Environment:
transformers
version: 4.45.2datasets
version: 3.0.1- Platform: Linux-5.15.0-1070-aws-x86_64-with-glibc2.35
- Python version: 3.10.12
- Huggingface_hub version: 0.26.1
- Safetensors version: 0.4.5
- Accelerate version: 1.0.1
- Accelerate config: not found
- PyTorch version (GPU?): 2.5.0+cu118 (True)
- Tensorflow version (GPU?): 2.14.1 (True)
- Flax version (CPU?/GPU?/TPU?): not installed (NA)

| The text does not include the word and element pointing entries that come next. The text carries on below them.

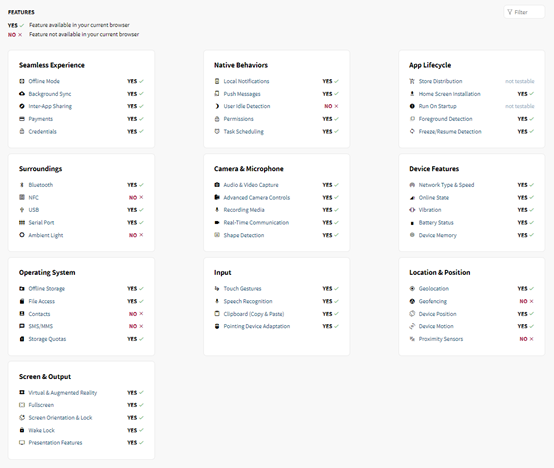Open the SMS/MMS feature link
The width and height of the screenshot is (554, 468).
41,326
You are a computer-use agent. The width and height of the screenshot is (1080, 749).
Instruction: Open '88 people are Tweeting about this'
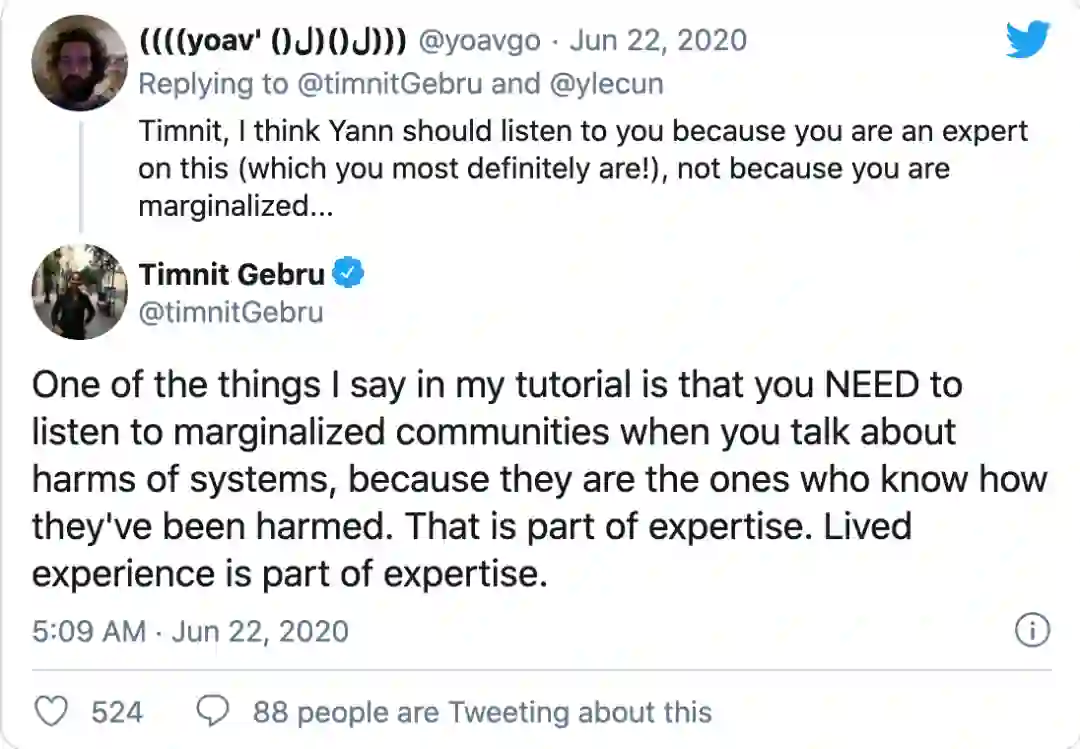coord(482,712)
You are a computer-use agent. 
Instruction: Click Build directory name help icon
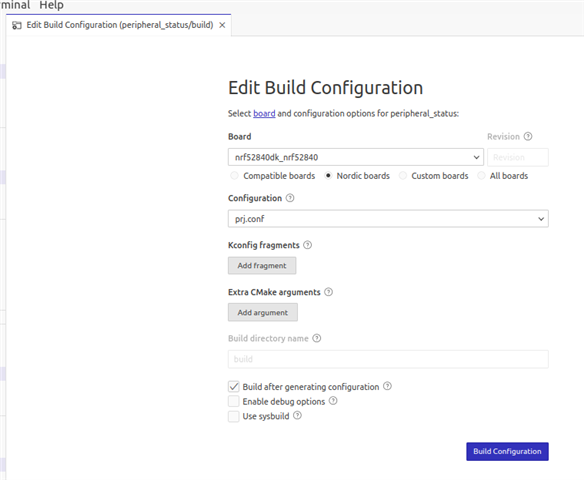pos(317,338)

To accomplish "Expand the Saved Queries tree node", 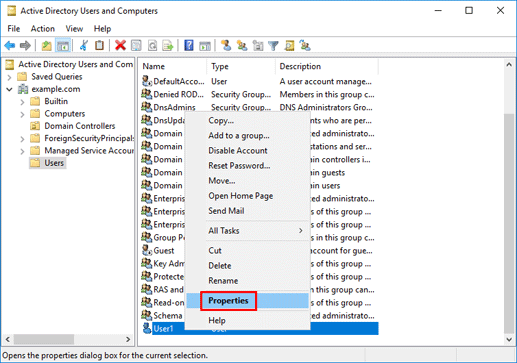I will pyautogui.click(x=9, y=77).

- Jax version: not installed
- JaxLib version: not installed
- Using distributed or parallel set-up in script?: no
- Using GPU in script?: yes
- GPU type: NVIDIA A10G
Bug description:
I am unable to train a model using both bfloat16 and torch compile, I am getting RuntimeError: expected mat1 and mat2 to have the same dtype, but got: float != c10::BFloat16
even though all parameters in the model appear to have torch.bfloat16
dtype (see script below). When disabling torch compilation or using float32
(or doing both), everything works fine.
Minimal reproducible example:
import torch
from transformers import pipeline
from transformers import TrainingArguments, Trainer
from datasets import load_dataset
# Load classification pipeline from pretrained model
pipe = pipeline(
"text-classification",
model="Qwen/Qwen2.5-0.5B" ,
model_kwargs={
"num_labels": 5,
},
device_map="cuda"
)
print({p.data.dtype for p in pipe.model.parameters()})
# Load + format dataset
dataset = load_dataset("yelp_review_full")["train"].select(range(100))

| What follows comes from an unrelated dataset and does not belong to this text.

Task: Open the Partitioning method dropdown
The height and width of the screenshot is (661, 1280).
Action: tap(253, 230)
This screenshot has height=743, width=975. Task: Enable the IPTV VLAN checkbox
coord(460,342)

def tokenize_function(examples):
return pipe.tokenizer(
examples["text"],
max_length=124,
padding="max_length",
truncation=True
)
tokenized_datasets = dataset.map(tokenize_function, batched=True)
# Train
training_args = TrainingArguments(
per_device_train_batch_size=8,
num_train_epochs=1,
torch_compile=True,
bf16=True, # use bfloat16 mixed precision training
output_dir="/tmp/tests/test_1",
)
trainer = Trainer(
model=pipe.model,
train_dataset=tokenized_datasets,
eval_dataset=tokenized_datasets,
args=training_args,
tokenizer=pipe.tokenizer,
)
trainer.train()
End of traceback:
File /tmp/torchinductor_root/sq/csqz5rruxwlzuuvfjpvwprouxopxgytlrulekcxpejp4ojprvao7.py:637, in call(args)
635 buf20 = empty_strided_cuda((992, 896), (896, 1), torch.float32)

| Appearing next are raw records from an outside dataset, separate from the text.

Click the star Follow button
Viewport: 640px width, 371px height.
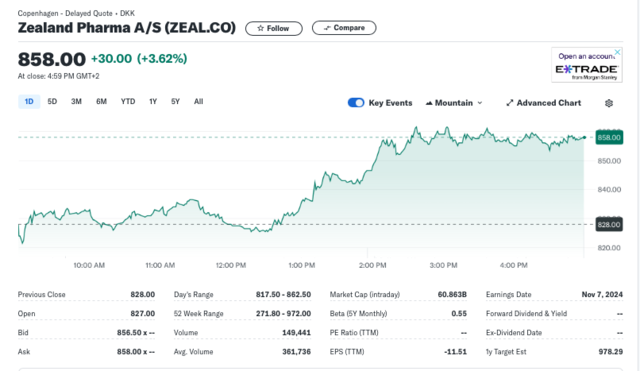pos(273,29)
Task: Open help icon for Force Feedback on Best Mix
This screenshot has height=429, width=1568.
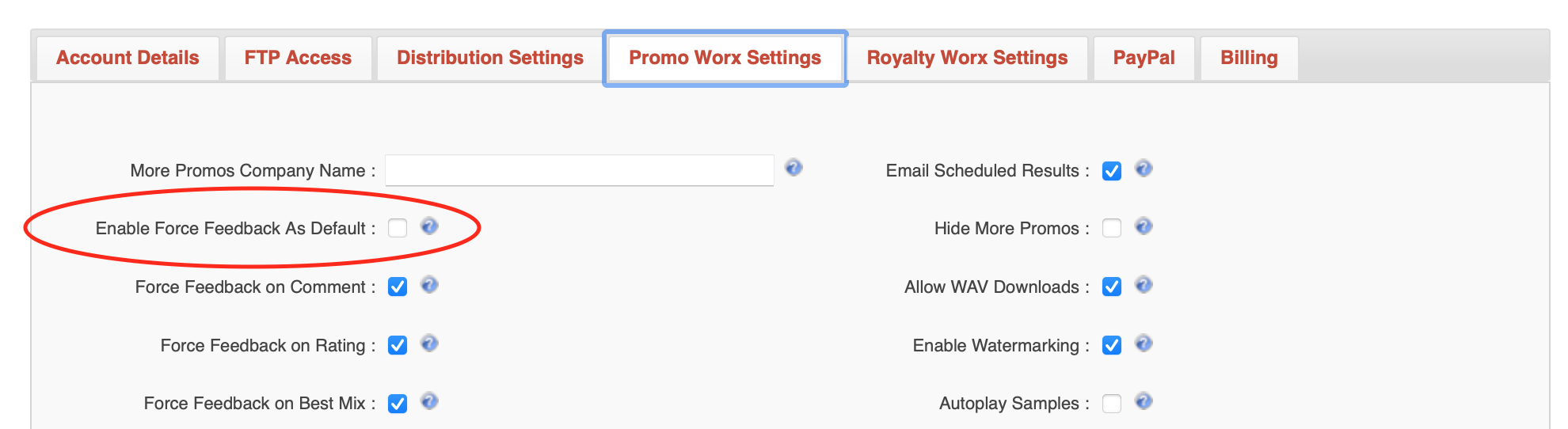Action: 429,401
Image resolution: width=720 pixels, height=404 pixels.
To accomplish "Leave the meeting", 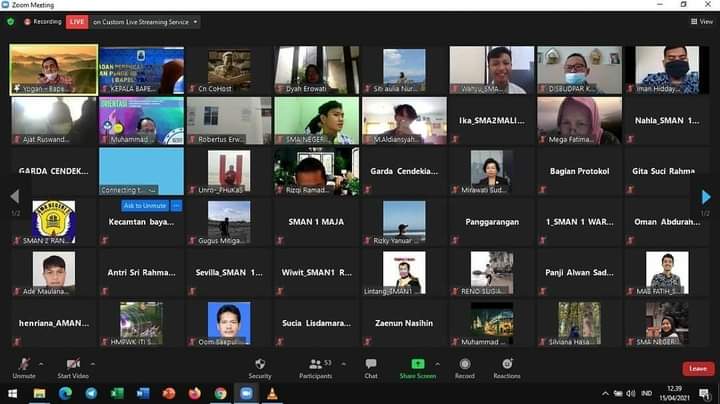I will pos(697,368).
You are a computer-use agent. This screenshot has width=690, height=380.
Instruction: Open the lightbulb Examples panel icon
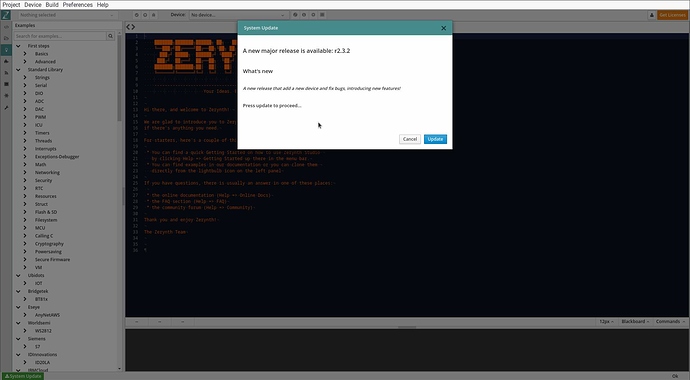click(6, 50)
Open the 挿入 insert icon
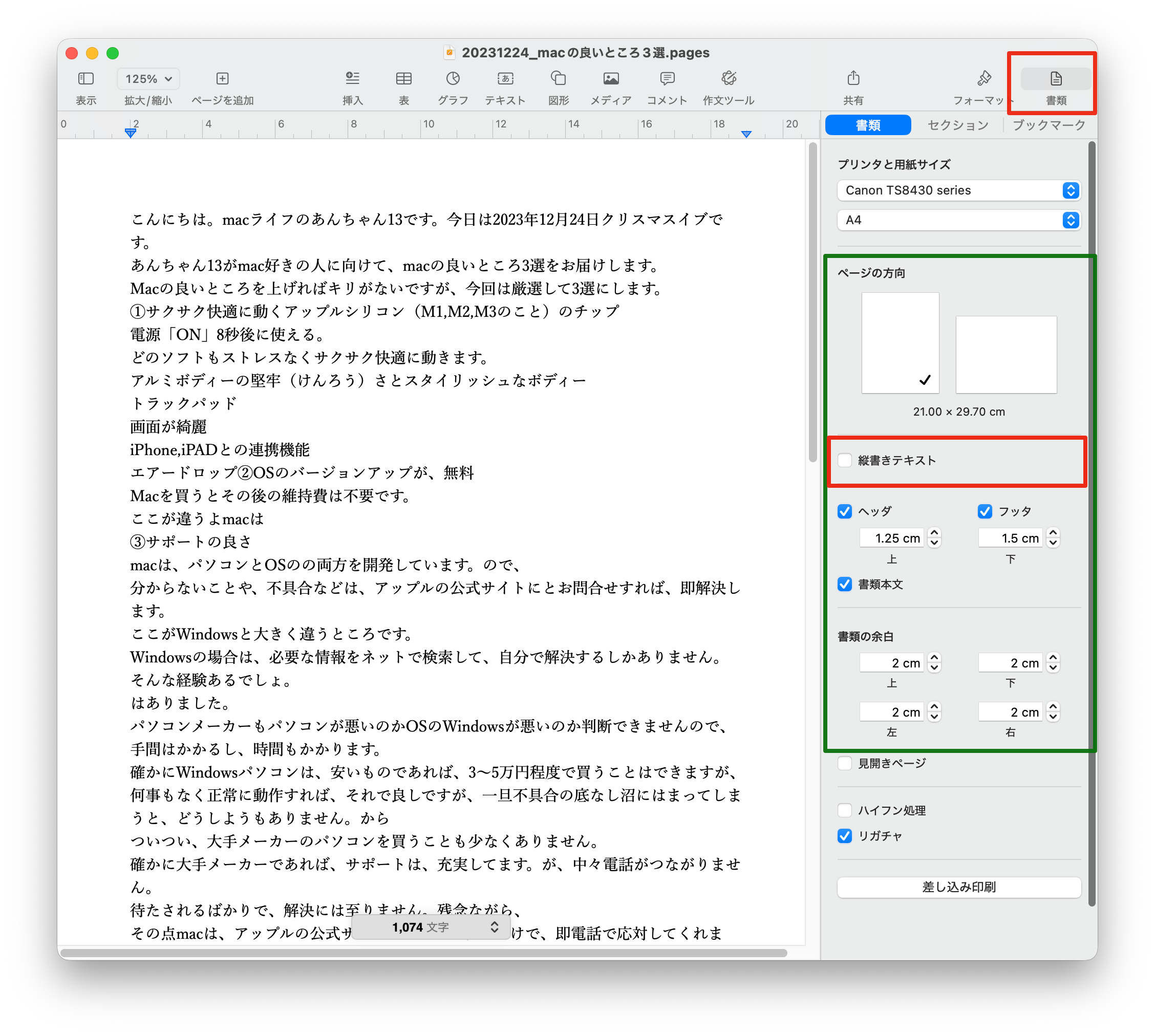Viewport: 1155px width, 1036px height. 352,78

636 # Topologically Sorted Source Nodes: [linear_3], Original ATen: [aten.mm]
--> 637 extern_kernels.mm(reinterpret_tensor(buf19, (992, 896), (896, 1), 0), reinterpret_tensor(primals_12, (896, 896), (1, 896), 0), out=buf20)
638 buf21 = reinterpret_tensor(buf20, (8, 124, 896), (111104, 896, 1), 0); del buf20 # reuse
639 buf22 = empty_strided_cuda((8, 124, 1), (124, 1, 992), torch.float32)
It looks like a bug to me but I want to be sure before opening an issue.